Problem description
Leave the pictures out, and repeat exactly every line from the one with "Where should I" through the end of the data below.

□ □ □ □ □

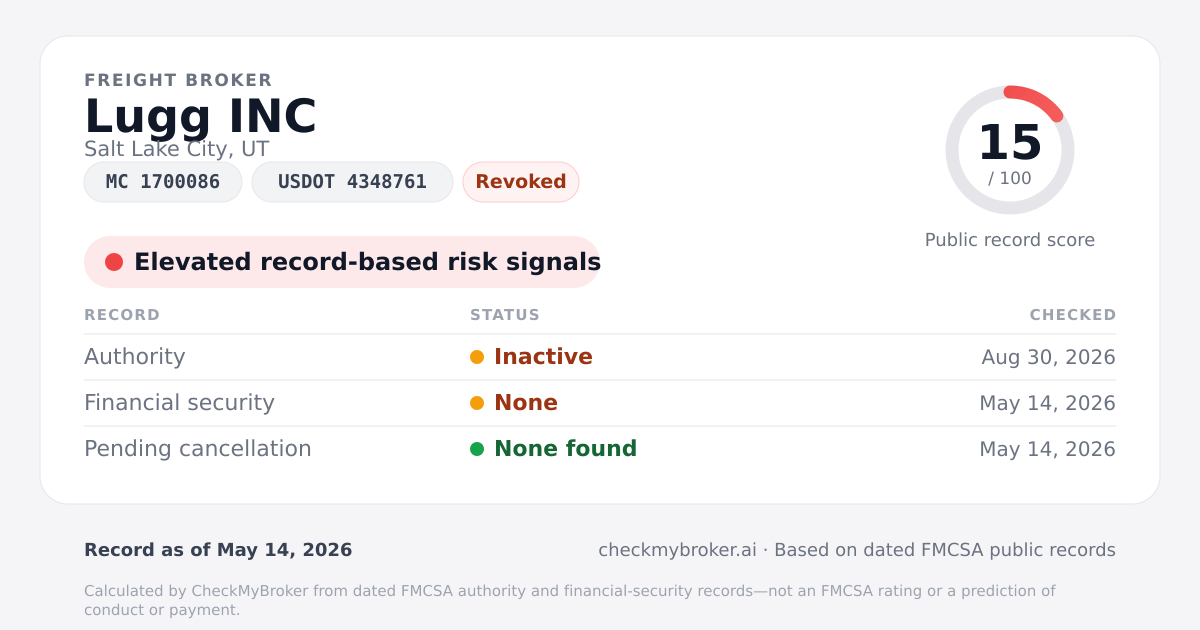Open the checkmybroker.ai link
This screenshot has height=630, width=1200.
point(677,550)
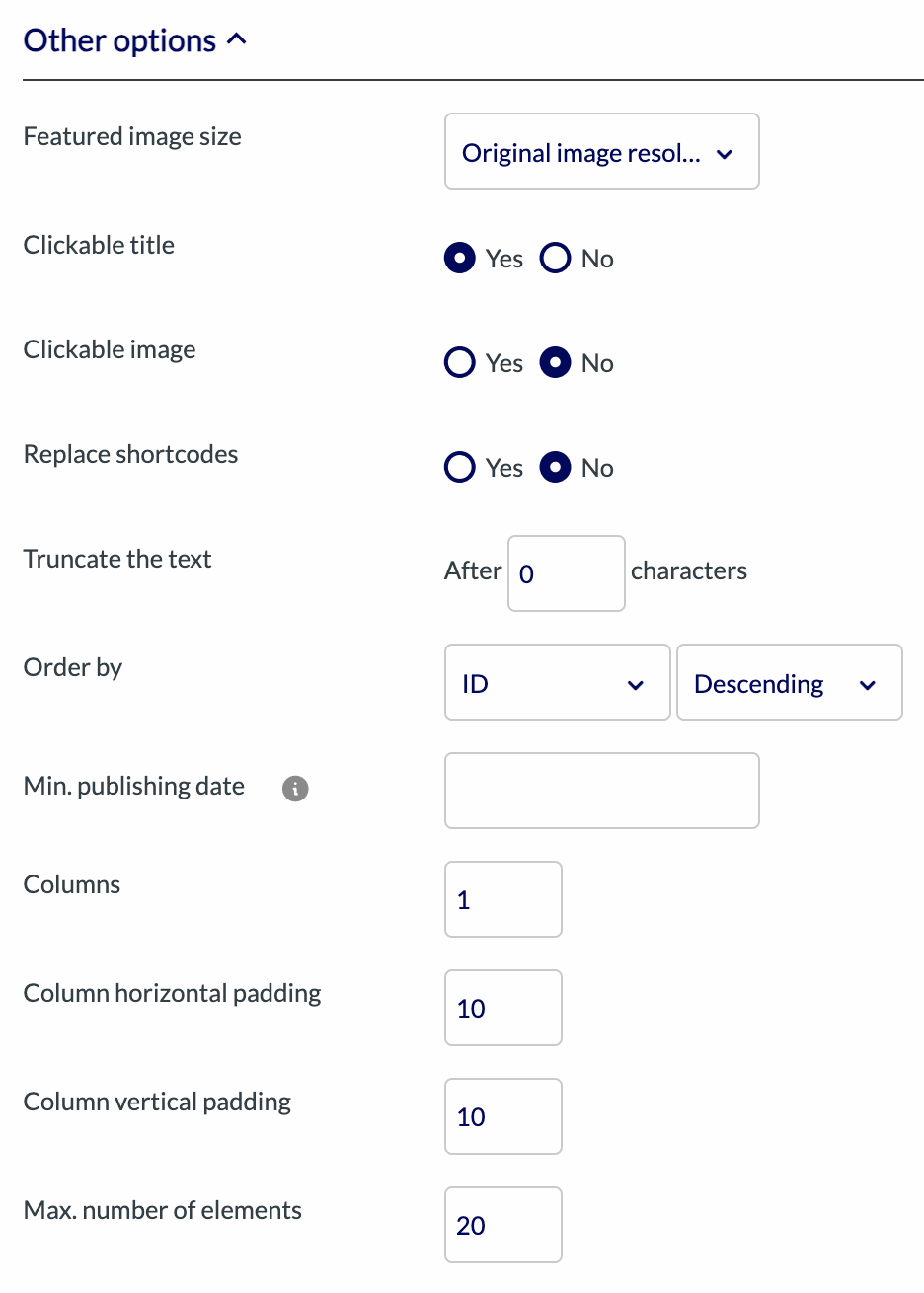
Task: Collapse the Other options section
Action: [236, 40]
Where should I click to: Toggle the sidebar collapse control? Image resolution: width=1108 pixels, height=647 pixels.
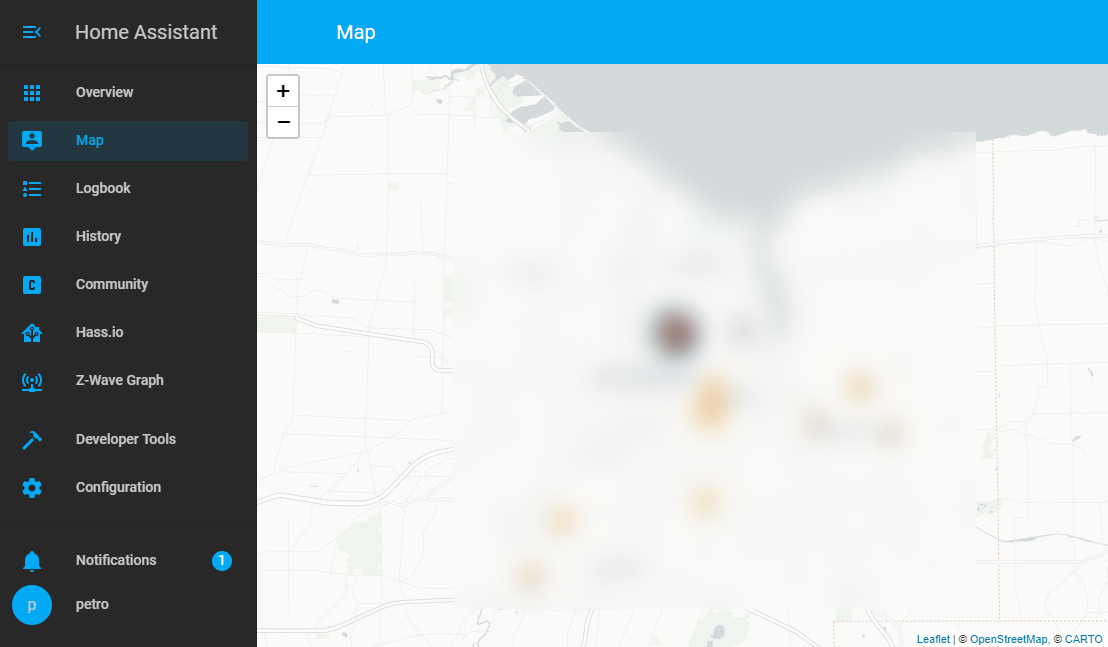pos(31,31)
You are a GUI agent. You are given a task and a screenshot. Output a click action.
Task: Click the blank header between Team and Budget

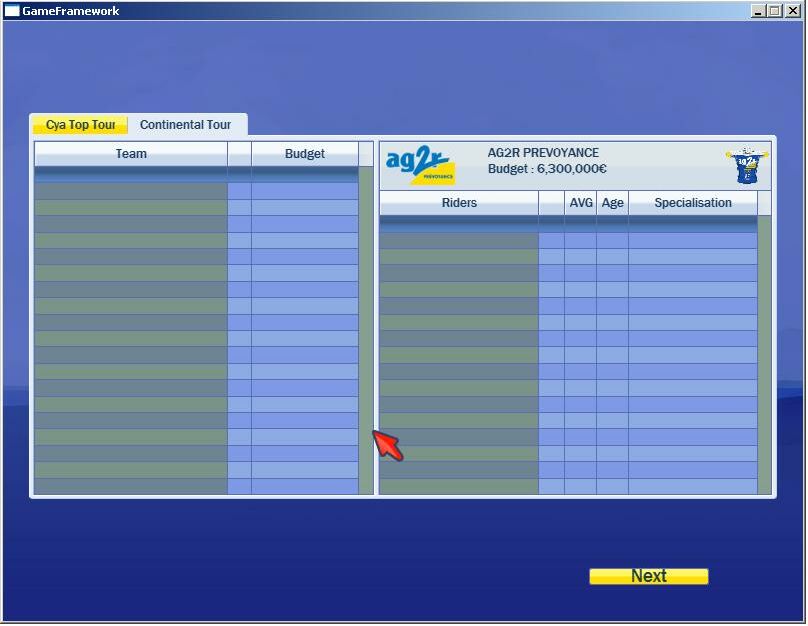[x=239, y=154]
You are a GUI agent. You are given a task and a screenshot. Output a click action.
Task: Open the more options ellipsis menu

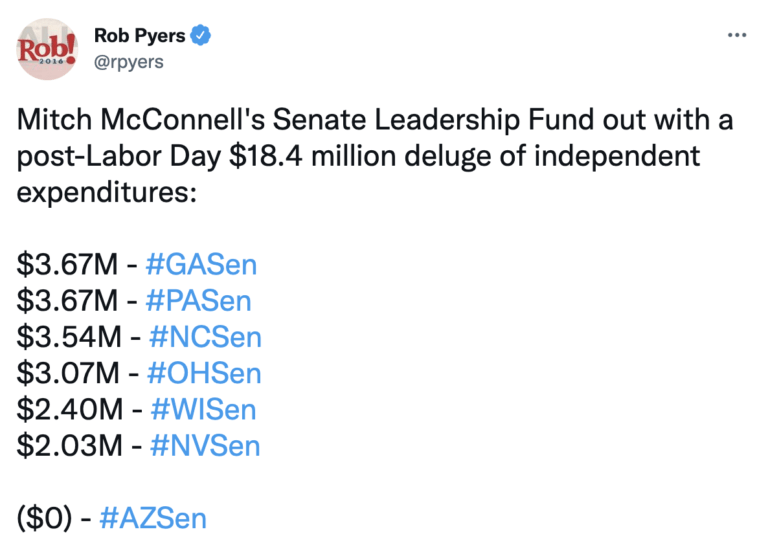pyautogui.click(x=737, y=35)
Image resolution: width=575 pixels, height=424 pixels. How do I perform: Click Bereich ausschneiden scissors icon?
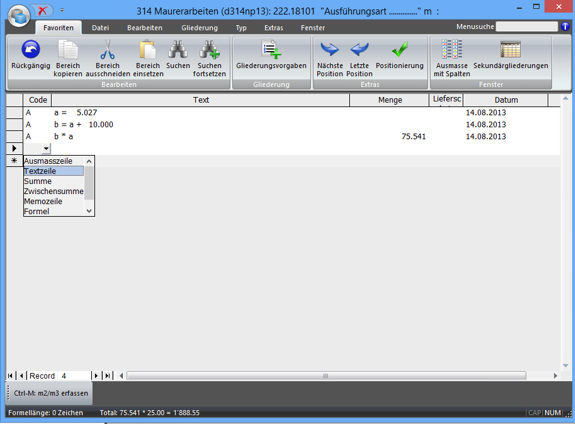(x=107, y=50)
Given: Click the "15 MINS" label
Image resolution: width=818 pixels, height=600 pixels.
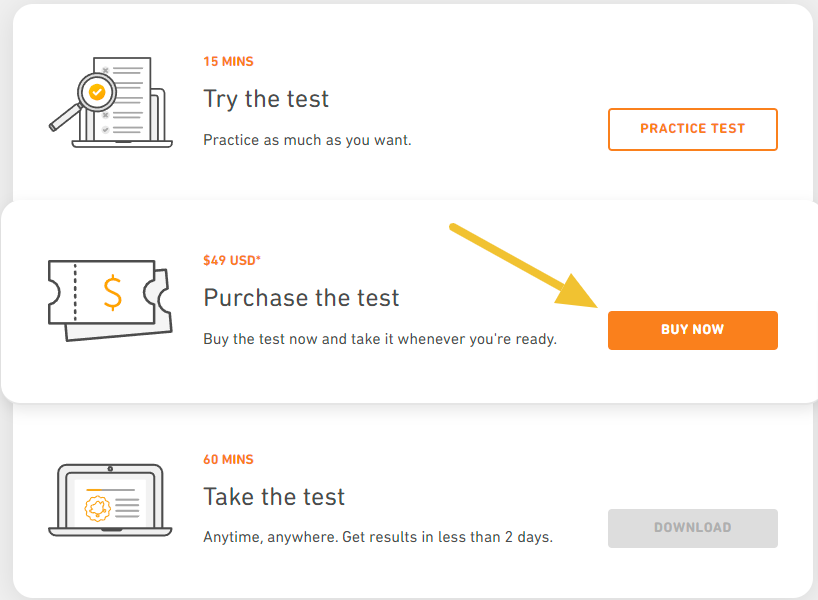Looking at the screenshot, I should click(x=228, y=61).
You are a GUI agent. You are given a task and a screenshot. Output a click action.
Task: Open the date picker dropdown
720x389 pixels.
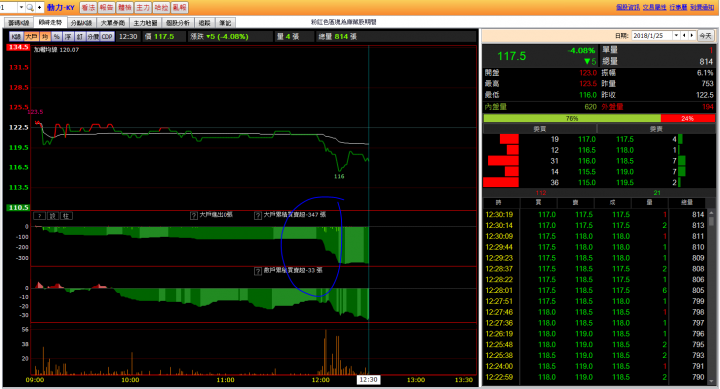(x=676, y=35)
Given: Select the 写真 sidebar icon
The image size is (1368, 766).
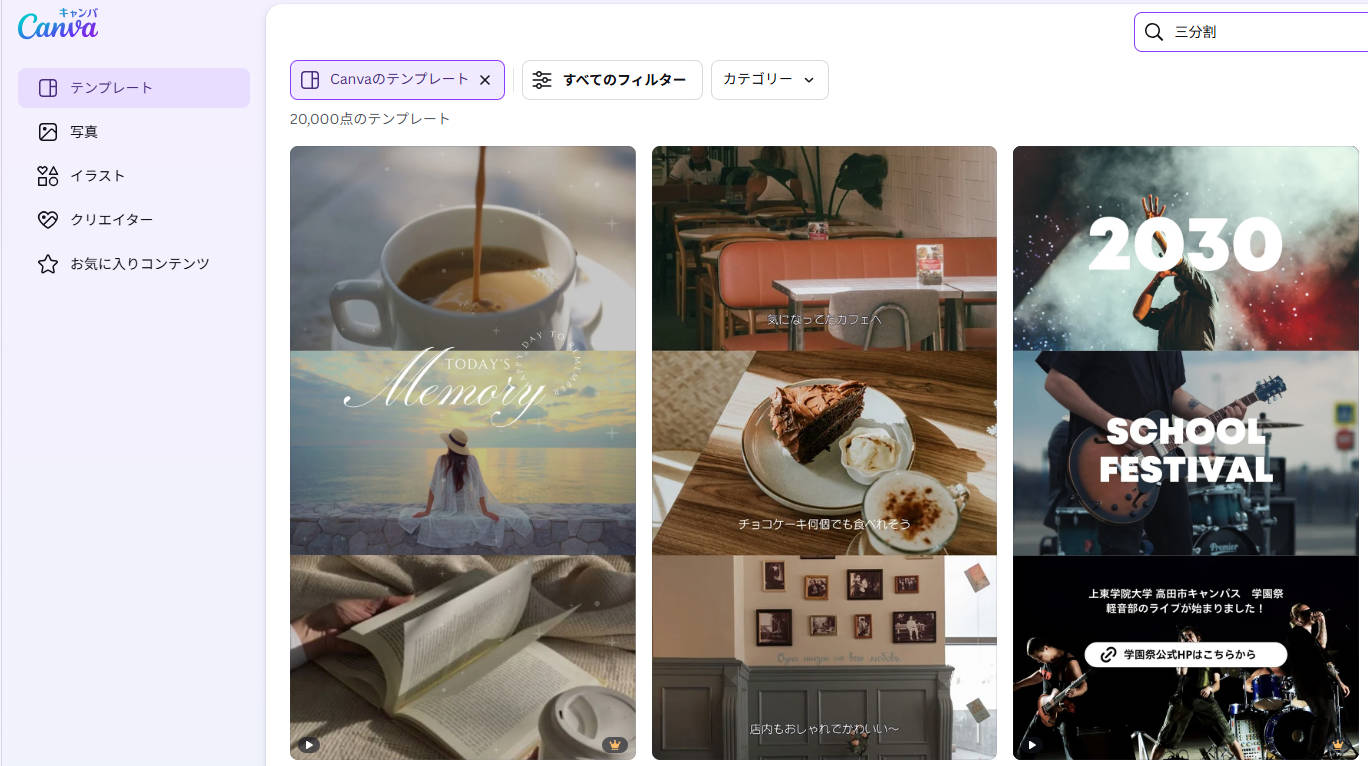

□ □ □ □ □

Your response
Where should I click to: Toggle the sidebar collapse control? Image resolution: width=1108 pixels, height=647 pixels.
pos(31,31)
You are a GUI agent. You are given a task and a screenshot. Output a click action.
Task: Click the blank header between Team and Budget

[x=239, y=154]
You are a GUI agent. You are given a task and a screenshot. Output a click action.
Task: Open the more options ellipsis menu

pyautogui.click(x=737, y=35)
Image resolution: width=575 pixels, height=424 pixels. How do I perform: Click Bereich ausschneiden scissors icon?
(x=107, y=50)
Given: Click the "15 MINS" label
Image resolution: width=818 pixels, height=600 pixels.
Looking at the screenshot, I should click(x=228, y=61).
You are a GUI agent. You are given a task and a screenshot. Output a click action.
Task: Open the date picker dropdown
720x389 pixels.
(x=676, y=35)
Given: Select the 写真 sidebar icon
The image size is (1368, 766).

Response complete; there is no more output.